***** Available data *****
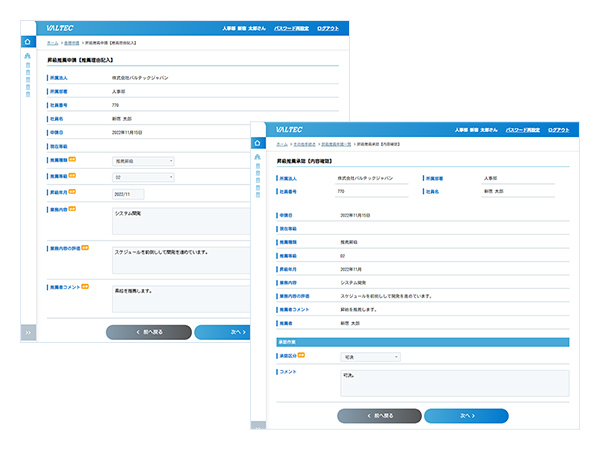Click organization icon in back window sidebar

(x=28, y=56)
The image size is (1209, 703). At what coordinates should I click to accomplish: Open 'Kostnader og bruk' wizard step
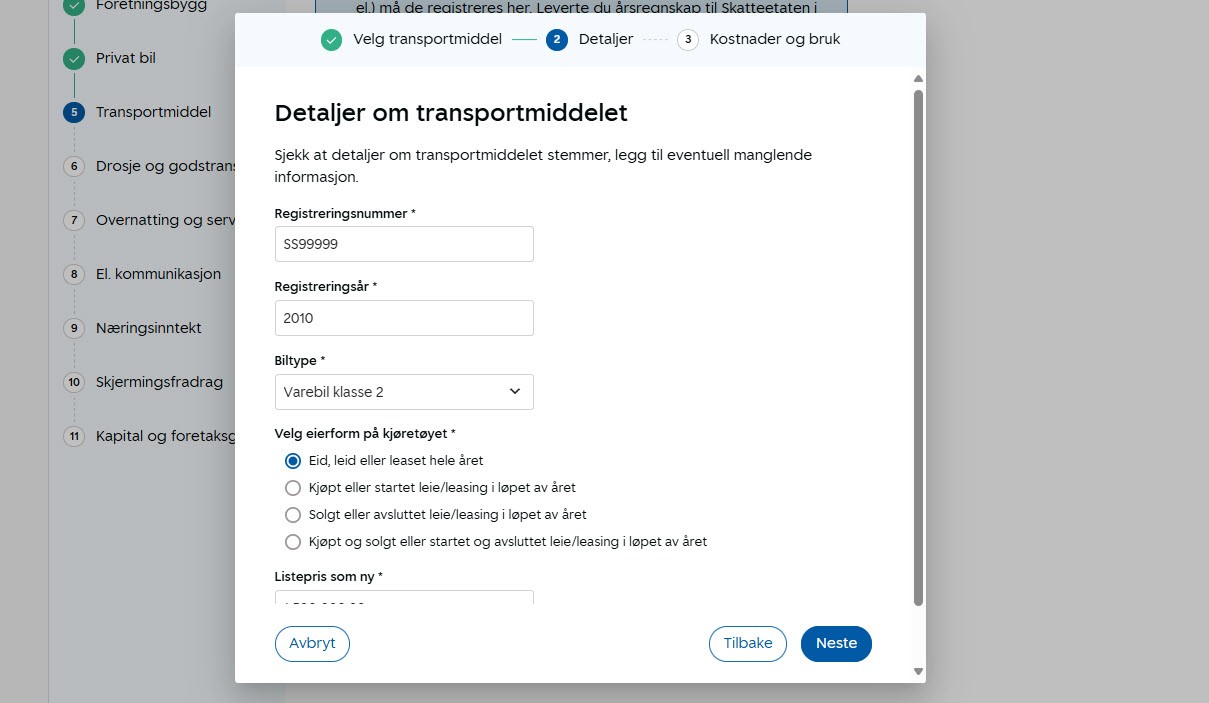tap(688, 40)
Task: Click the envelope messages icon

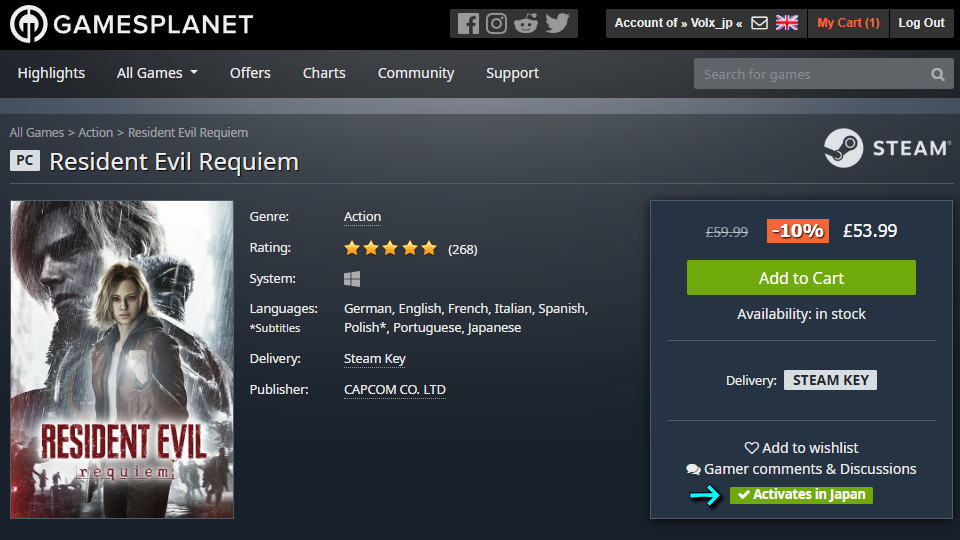Action: (760, 23)
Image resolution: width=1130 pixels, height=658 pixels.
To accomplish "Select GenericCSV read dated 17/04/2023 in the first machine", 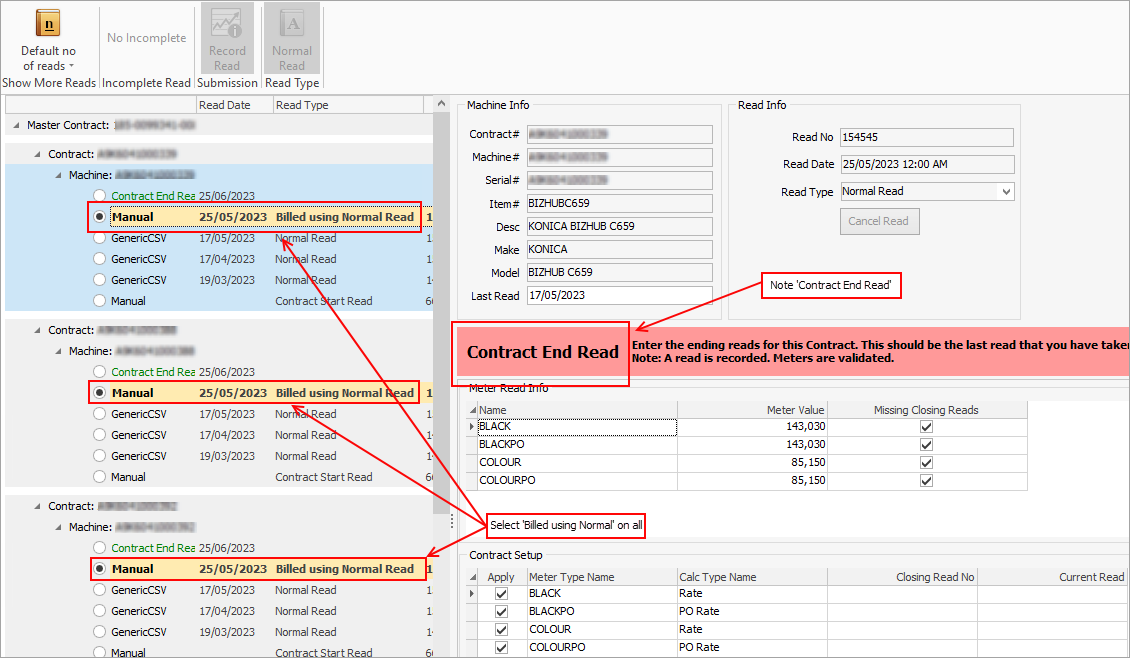I will pyautogui.click(x=99, y=259).
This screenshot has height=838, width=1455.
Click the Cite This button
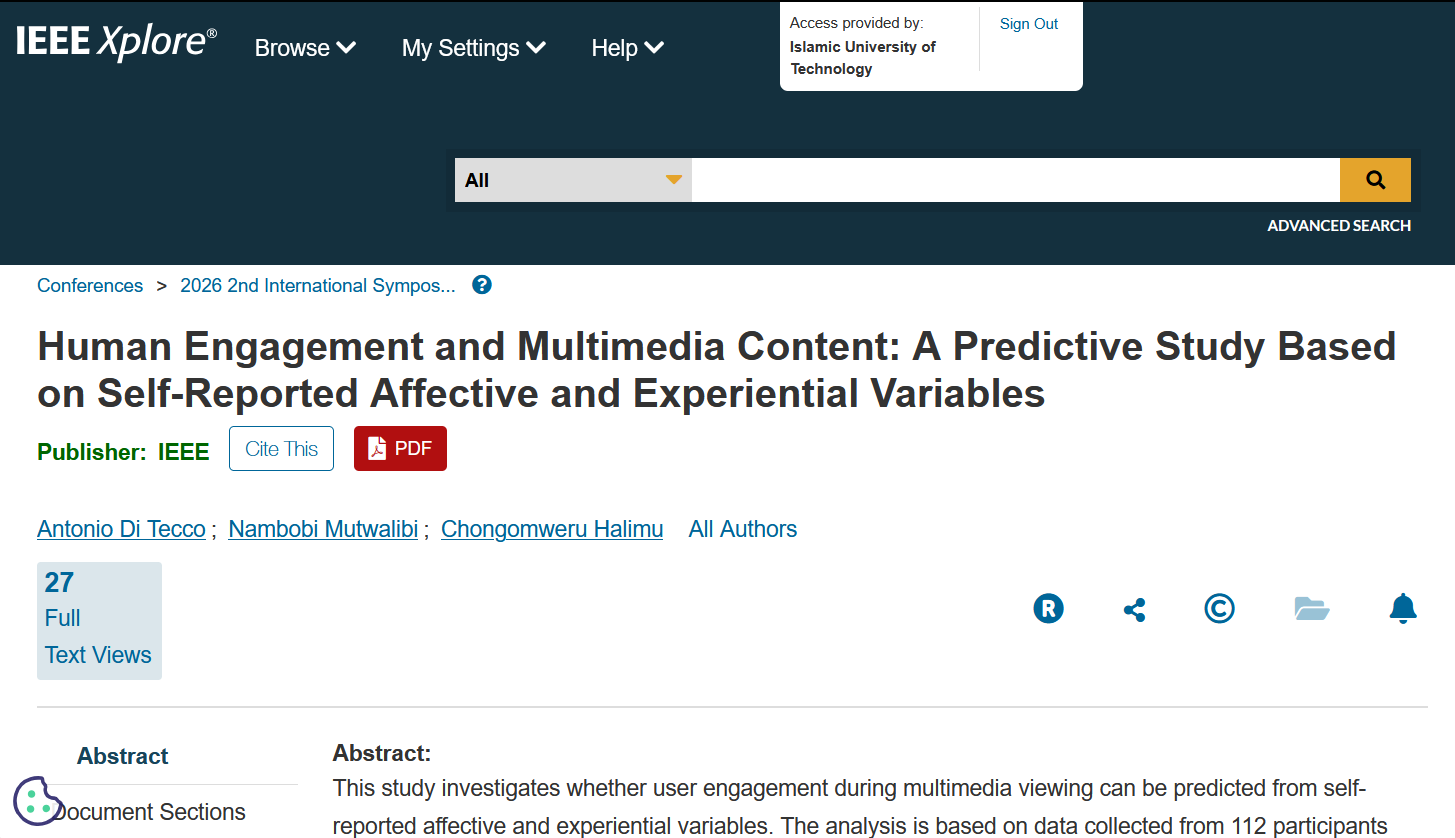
*****
What to produce:
Every line above in which the word "width" occurs is to be copied.

Task response:
Image resolution: width=1130 pixels, height=658 pixels.
This screenshot has height=838, width=1455.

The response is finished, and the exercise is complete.